EIN MANN AUF ABWEGEN wird für mich wahrscheinlich immer der Film sein, in dem Hilde Weissner der Kamera ihre nackten Brüste präsentiert. Und immerhin reden wir hier von 1939, und auch wenn ein Jahr später die Tanzszene von Margit Symo in DER POSTMEISTER deutlich länger und erotisch aufgeladener sein wird, so ist es trotzdem ausgesprochen bemerkenswert, was zu der Zeit im deutschen Kino bereits alles möglich war.
EIN MANN AUF ABWEGEN wird mir auch ewig in Erinnerung bleiben als der Film, in dem Hans Albers zeigt was er als Schauspieler so alles drauf hatte. Nicht nur der kernige Mann mit harten Fäusten, eisernem Willen und knuddelweichem Herzen, sondern auch Nachdenklichkeit und viel Gefühl. Was ihm ziemlich gut steht. Wenn er der gestolperten Hilde Weissner hinterher hechtet und dabei selbstironisch meint “Hoppla, jetzt komm ich“, dann kommt einfach nur Freude auf das man so schöne Filmmomente erleben darf.
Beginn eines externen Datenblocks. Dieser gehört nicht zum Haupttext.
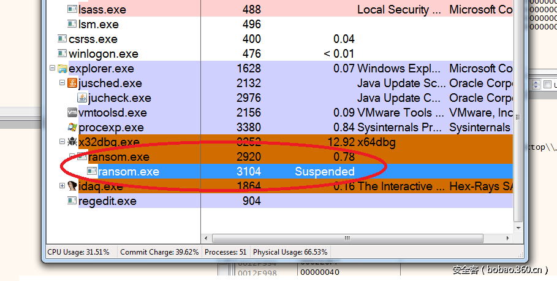
Task: Collapse the explorer.exe process tree
Action: point(52,69)
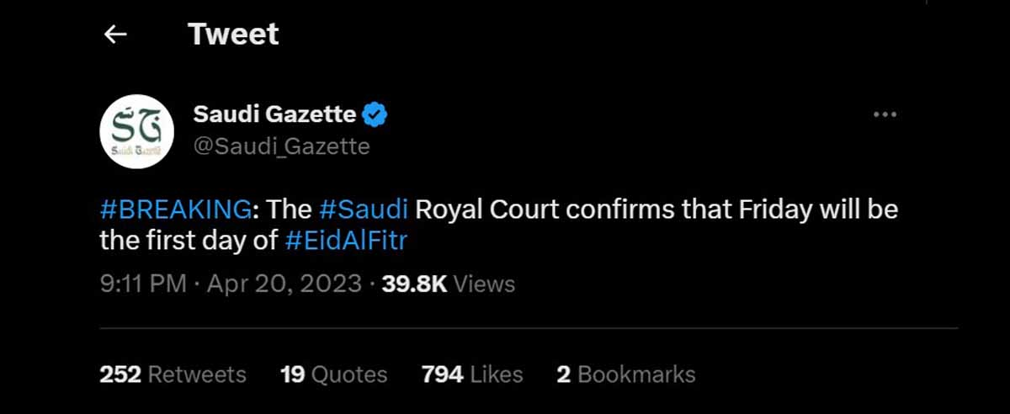The width and height of the screenshot is (1010, 414).
Task: Open the three-dot more options menu
Action: point(885,114)
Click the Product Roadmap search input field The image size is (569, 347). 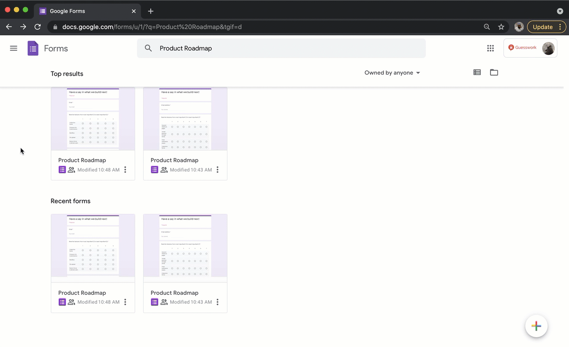point(223,48)
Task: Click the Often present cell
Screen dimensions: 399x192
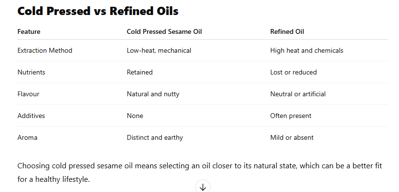Action: 291,116
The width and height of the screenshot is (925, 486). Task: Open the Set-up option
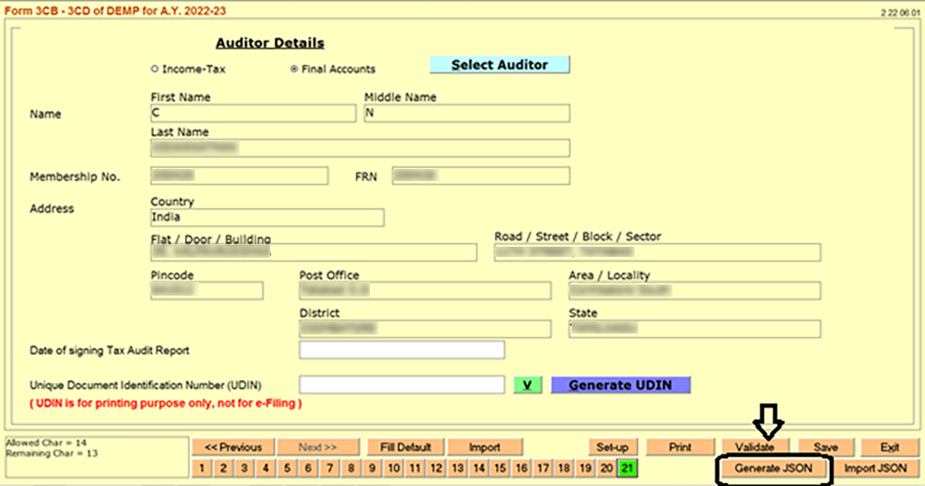(611, 447)
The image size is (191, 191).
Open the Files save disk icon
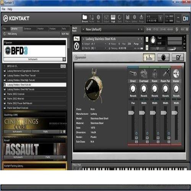[127, 18]
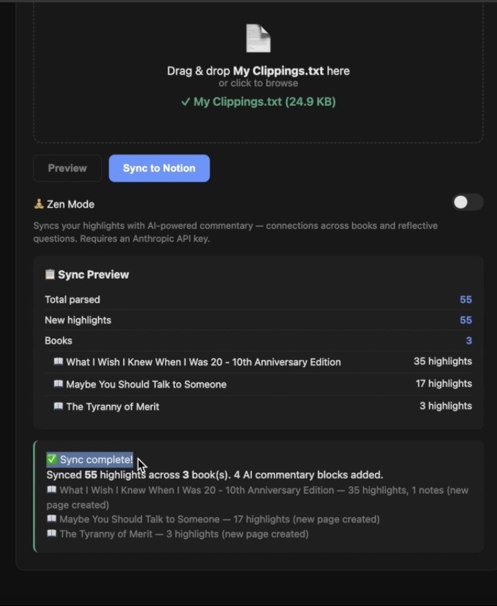497x606 pixels.
Task: Click the clipboard icon next to Sync Preview
Action: 49,274
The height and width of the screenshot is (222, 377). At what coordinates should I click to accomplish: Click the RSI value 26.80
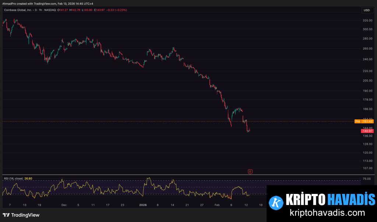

Und so sehr die Geschichte vielleicht auch an PETER VOSS erinnern mag, so lustig und gleichzeitig melancholisch ist sie umgesetzt. Die Charaktere sind punktgenau und ausgesprochen liebevoll skizziert, die Verwandlungen von PP in den kleinen Gauner Emile, in den Kellner Gaston, in den Chauffeur Ivan oder in den Diplomaten mit dem unaussprechlichen Namen (und der noch unaussprechlicheren Sprache) machen einfach großes Vergnügen, und es ist nie langweilig. Nur die Sangeskunst von Albers hätte hier gerne noch ein wenig … getunt werden können.

Fazit: Heiter mit leichten Wölkchen in Form von melancholischen Einschüben.